Basic Concepts

Omid started as a research project in 2011 at Yahoo Labs, with the aim of adding transactions to HBase. While Omid was designed with HBase in mind, we have been careful to not bind ourselves to a particular big datastore. As a consequence, Omid can be potentially adapted to be used with any other multiversioned key-value datastore with some additional extensions.

In the next sections, we introduce two basic concepts that have driven Omid’s design.

Locking vs Lock-Free

When solving the conflict detection problem in transactional systems, there are two main approaches that transaction managers may implement: locking and lock-free.

With a locking mechanism, the client managing the transaction attempts to acquire a lock on each cell in the writeset (the set of changes in data performed by the transaction) before committing. If it succeeds in acquiring the lock, and no other transaction has written to the cells since the start of the client’s transaction, it can commit, as it knows that no other transaction can write to the cell after the lock has been acquired. Once the commit has completed, the client can release the locks on the cells. If the client fails to acquire the lock on any cell or some other transaction has written to it since the start of the transaction, then the transaction is aborted.

For example, Google Percolator uses a locking mechanism in its transactional system, and so do other subsequent academic and open source transaction managers for NoSQL datastores.

Locking systems can be problematic in a distributed setting and in the presence of process failures. If a client fails while holding a lock another process must clean up the locks held by that client. However, it is impossible to detect reliably if a client has failed or is just being slow. Normally this is dealt with using timeouts, after which the client is invalidated and its locks released.
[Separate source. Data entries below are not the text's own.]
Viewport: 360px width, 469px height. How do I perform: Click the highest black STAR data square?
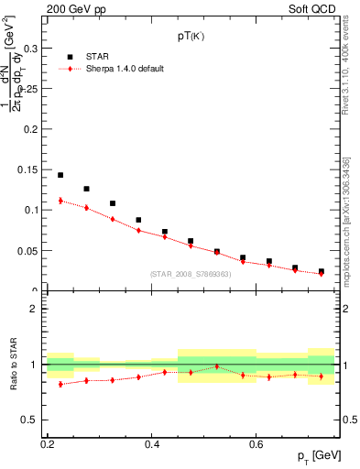tap(60, 175)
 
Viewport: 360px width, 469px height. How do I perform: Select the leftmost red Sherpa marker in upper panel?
tap(60, 201)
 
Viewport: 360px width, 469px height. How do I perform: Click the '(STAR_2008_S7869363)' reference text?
tap(191, 274)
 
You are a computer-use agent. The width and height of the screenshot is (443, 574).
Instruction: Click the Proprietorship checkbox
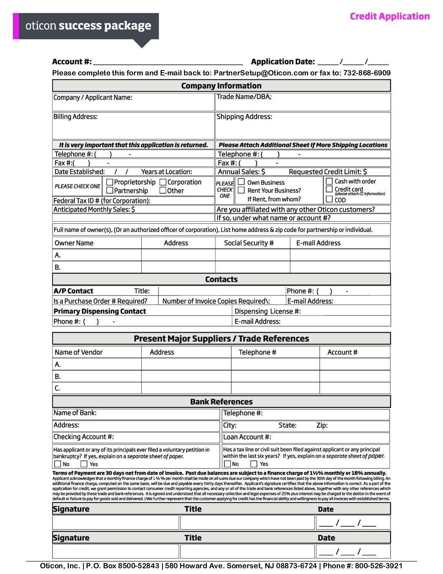[110, 182]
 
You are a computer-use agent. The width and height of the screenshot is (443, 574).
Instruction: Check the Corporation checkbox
[163, 182]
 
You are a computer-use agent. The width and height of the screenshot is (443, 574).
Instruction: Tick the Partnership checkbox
[110, 190]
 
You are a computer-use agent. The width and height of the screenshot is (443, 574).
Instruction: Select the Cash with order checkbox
[329, 181]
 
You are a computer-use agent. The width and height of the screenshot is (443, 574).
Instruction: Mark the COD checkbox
[329, 199]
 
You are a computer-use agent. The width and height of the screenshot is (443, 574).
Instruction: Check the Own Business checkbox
[241, 182]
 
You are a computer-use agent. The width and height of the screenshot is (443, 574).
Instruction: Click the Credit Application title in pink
[390, 16]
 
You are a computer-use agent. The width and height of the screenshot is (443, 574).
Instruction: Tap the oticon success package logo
[88, 26]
However, the timeout must be high enough to ensure that valid clients are not invalidated.

In lock-based systems, it is also possible for two transactions to repeatedly conflict with each other over multiple retries as there is no defined order in which locks must be acquired.

In a lock-free implementation, this type of livelock is not possible. Transactions can always make progress. A lock-free implementation has a centralized conflict-detection mechanism. To commit a transaction, each transaction writeset is sent to this mechanism to check for conflicts with the writesets of other concurrent transactions. If none of those transaction has written to any of the cells of the writeset since the start of the transaction, the transaction can commit. Otherwise the transaction is aborted. Omid uses a lock-free mechanism for conflict detection.

Snapshot Isolation

Isolation in ACID refers to the ability for multiple clients to act on a database without interfering with each other. There are various isolation levels, each making a different tradeoff between isolation and concurrent access to the database. Omid is only concerned with Snapshot Isolation.

Snapshot Isolation (SI) provides the users of a database with a consistent view of the database and the ability to detect write-write conficts between transactions. When a client starts a transaction, it is given a “snapshot view” of the database. A value read from a cell within this snapshot will always be the same, unless the transaction itself updates the cell.

To successfully commit a transaction within snapshot isolation, the system must ensure that no other transaction has written to any of the transaction’s written cells (that is, its writeset) since the start of the transaction.

That is, transactions with SI guarantees should read from their own data snapshot, being a data snapshot:

Immutable
Identified by creation time
Containing values committed before creation time

In Omid, transactions conflict iff:

Overlap in time, and…
… write to the same cell of a particular row

The following figure describes SI with an example: Snapshot Isolation

As depicted in the figure, transaction T2 overlaps in time with T1 and T3, but spatially:

T1 ∩ T2 = ∅
T2 ∩ T3 = { R4 }

So, transactions T1 and T2, despite overlaping in time, they do not overlap in the elements they modify, so they do not conflict. However, transactions T2 and T3 have a conflict because they overlap both in space (both modify R4) and time. Finally, Transaction T4 does not has conflicts with other transactions.

Compared to other isolation levels, SI offers good-enough consistency guarantees -although some anomalies may appear on data, e.g. write-skew- and performance, mainly due to the fact transactions are not aborted due to read-write conflicts. We took this into consideration and we decided to implement SI as the default isolation level for Omid.